* **What you are asked to do**:
Please return every line of the records below word for word, leaving out the pictures.

··········

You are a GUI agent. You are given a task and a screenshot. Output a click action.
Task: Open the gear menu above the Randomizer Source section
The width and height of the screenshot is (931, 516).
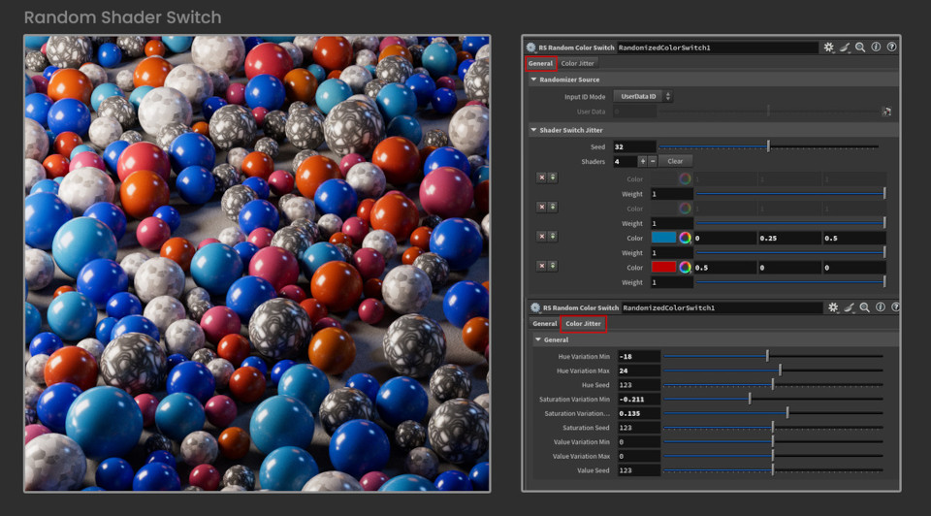(x=829, y=47)
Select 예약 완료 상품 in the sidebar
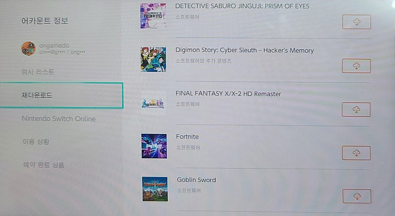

··········

* **Exercise solution**:
You are a GUI agent. You are given a task and a screenshot. Output a click action.
Task: Open the gear menu above the Randomizer Source section
The width and height of the screenshot is (931, 516).
(x=829, y=47)
Select 예약 완료 상품 in the sidebar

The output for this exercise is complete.